Two of my most prized books are Goleman’s “Emotional Intelligence” and Damasio’s “Descartes’ Errors” - Now you’ve made me want to read them all over again!
[quote author=“CanZen”]Two of my most prized books are Goleman’s “Emotional Intelligence” and Damasio’s “Descartes’ Errors” - Now you’ve made me want to read them all over again!
Great. But do get Goleman’s “Destructive Emotions”. I think there is a tremendous value in trying to find common ground between introspection (of the kind in Buddhist meditations) and objective observation.
I also highly recommend all of Damasio’s book. I’m working on “Looking for Spinoza”, getting entries for my annotated bibliography.
Those are interesting books but if you want to find the truth develop a strong meditation practice and look for yourself. Daniel Goleman is a long time meditator.
In fact I do practice meditation [30 years+]. I’m a little cautious about the “T” word (truth), but I definitely feel that my brain has benefited from the experiences.
I have just read through the two threads (the one started by pseudomystic, and this one, up to the present).
Mr. Harris is very explicit, about the difference between “irrational thinking”, as used above in this thread, and mysticism (or mystical experience).
The key is reliance on DOGMA, on some unquestioned, sacrosanct set of beliefs which admit of no challenge by evidence—which characterizes religions as critiqued in the book, and something that can be actually accessed by individuals, inquired about, and *discussed* among them (and the response above to what Mr.

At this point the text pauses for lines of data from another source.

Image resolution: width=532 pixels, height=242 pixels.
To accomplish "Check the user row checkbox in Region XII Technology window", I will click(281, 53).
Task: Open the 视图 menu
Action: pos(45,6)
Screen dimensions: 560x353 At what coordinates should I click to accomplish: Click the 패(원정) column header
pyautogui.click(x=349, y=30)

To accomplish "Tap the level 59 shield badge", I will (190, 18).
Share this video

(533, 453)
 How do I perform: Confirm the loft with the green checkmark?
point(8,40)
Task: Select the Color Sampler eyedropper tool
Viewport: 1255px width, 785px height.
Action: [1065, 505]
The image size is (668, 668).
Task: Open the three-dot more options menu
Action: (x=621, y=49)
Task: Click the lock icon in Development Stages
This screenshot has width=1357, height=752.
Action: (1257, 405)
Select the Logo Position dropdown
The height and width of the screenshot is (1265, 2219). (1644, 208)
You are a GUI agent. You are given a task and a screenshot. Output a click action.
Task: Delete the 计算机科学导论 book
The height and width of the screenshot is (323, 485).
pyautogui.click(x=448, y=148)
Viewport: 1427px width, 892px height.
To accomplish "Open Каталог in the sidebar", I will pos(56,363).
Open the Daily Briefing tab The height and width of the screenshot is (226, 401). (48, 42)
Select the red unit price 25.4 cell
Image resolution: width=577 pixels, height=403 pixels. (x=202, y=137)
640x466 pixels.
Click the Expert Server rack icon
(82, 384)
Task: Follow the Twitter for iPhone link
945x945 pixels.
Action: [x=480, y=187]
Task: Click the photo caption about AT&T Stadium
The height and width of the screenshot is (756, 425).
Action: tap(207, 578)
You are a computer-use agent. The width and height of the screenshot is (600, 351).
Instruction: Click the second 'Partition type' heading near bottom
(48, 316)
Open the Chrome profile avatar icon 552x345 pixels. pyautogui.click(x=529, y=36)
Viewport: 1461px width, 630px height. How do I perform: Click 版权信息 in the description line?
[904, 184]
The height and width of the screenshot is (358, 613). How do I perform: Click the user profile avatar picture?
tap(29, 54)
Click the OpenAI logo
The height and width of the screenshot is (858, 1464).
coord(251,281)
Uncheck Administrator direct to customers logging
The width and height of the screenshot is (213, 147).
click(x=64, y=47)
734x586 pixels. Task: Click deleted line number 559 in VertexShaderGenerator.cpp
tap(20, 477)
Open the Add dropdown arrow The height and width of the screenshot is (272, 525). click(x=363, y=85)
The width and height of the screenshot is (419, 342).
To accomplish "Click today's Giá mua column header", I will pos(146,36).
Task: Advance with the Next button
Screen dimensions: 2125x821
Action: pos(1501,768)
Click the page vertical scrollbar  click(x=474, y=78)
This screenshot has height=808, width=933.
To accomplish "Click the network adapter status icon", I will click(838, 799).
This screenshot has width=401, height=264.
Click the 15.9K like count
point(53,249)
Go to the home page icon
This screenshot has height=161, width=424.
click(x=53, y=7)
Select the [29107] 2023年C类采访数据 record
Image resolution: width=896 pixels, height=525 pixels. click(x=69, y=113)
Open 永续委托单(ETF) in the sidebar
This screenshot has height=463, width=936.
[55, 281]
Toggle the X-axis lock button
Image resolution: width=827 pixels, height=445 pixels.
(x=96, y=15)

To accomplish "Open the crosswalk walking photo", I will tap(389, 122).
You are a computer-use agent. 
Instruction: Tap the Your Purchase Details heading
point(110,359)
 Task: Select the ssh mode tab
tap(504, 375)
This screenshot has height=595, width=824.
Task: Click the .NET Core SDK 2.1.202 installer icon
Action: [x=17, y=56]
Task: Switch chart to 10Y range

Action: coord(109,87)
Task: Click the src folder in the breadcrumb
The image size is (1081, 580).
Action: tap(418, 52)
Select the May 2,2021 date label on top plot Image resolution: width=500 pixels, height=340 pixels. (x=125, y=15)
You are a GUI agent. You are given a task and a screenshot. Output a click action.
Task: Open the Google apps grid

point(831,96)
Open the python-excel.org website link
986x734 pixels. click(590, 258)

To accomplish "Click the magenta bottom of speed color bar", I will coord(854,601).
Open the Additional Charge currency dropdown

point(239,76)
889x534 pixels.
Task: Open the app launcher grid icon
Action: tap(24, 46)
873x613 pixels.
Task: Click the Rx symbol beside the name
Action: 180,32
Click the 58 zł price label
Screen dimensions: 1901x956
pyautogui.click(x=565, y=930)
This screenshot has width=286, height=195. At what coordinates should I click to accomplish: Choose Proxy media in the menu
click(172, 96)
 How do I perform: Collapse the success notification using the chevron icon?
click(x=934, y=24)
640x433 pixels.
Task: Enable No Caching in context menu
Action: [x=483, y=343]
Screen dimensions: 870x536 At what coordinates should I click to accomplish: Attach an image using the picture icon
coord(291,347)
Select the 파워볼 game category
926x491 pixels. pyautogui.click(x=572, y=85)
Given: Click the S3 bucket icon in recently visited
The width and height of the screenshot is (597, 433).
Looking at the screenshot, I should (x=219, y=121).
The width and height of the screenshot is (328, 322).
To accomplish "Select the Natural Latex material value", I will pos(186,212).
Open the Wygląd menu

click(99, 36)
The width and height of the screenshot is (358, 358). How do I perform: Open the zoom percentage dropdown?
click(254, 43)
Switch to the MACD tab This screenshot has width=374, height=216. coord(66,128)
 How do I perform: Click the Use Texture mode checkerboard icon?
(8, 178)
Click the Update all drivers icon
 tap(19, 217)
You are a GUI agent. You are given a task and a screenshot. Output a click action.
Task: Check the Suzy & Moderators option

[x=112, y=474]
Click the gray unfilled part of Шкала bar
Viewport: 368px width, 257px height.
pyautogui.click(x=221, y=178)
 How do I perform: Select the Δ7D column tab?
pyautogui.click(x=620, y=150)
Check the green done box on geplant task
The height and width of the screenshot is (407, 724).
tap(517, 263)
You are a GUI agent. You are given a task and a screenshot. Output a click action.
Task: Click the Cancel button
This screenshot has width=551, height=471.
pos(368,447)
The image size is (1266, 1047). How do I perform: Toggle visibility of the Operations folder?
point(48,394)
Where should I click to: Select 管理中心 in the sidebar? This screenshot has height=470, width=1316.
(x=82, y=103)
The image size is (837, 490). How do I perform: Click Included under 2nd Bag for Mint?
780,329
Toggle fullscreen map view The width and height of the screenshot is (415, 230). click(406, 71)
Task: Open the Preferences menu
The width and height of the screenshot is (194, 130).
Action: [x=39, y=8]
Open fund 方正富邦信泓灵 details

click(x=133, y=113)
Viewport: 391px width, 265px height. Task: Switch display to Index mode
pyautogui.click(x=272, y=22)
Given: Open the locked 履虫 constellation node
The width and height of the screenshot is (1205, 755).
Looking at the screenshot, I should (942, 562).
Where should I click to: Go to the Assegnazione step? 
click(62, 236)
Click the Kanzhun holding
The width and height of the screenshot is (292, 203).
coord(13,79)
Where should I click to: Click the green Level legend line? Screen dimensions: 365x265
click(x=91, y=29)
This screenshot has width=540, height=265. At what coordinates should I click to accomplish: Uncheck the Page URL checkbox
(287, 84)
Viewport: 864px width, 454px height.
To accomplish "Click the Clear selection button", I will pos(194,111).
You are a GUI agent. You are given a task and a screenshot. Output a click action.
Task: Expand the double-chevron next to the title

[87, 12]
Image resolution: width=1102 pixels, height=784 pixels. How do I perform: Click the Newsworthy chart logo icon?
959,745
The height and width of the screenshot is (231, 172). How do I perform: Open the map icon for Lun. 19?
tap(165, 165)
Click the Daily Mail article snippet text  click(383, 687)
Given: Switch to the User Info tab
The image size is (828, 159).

Harris mean by ‘not suceptable to linguistic analysis’ is spot on, in my view)
Harris is endorsing no dogmas, regarding mystical experience, any more than he is espousing any dogma about, say, qualitative experiential differences that might arise from different means of achieving orgasm.
Mystical experience is “empirical”, just as musical experience is.
His different treatment of mystcism vs religion in general, rests on this distinction (dogma, aka “anti-rational”, vs dogma-free and intersubjectively available for further inquiry), which he makes repeatedly and very emphatically, in his book.
I found, therefore, that there was no impugning whatsoever of his critique of the nature and dangers of irrational thinking, and of the rabid subscription to millennia-old nonesense mythologies, by his inclusion of the material on mysticism.
Indeed, it filled what, in its ABSENCE, would have been a weakness in the book, in as much as human beings DO demonstrably have a thirst for some kind of life-altering or disposition-altering ... consciousness altering, would be the traditional phrase… experience.
Religion hitchhikes, to some degree, on this universal human thirst for something other than workaday, nose-down, task-oriented experience.
By discussing something that might give humanity a means of addressing that thirst, without needing to become irrational and dogmatic, Harris’ inclusion of the remarks on mystical experience complete a logical piece of the architecture of the book’s mission (as I interpret it.)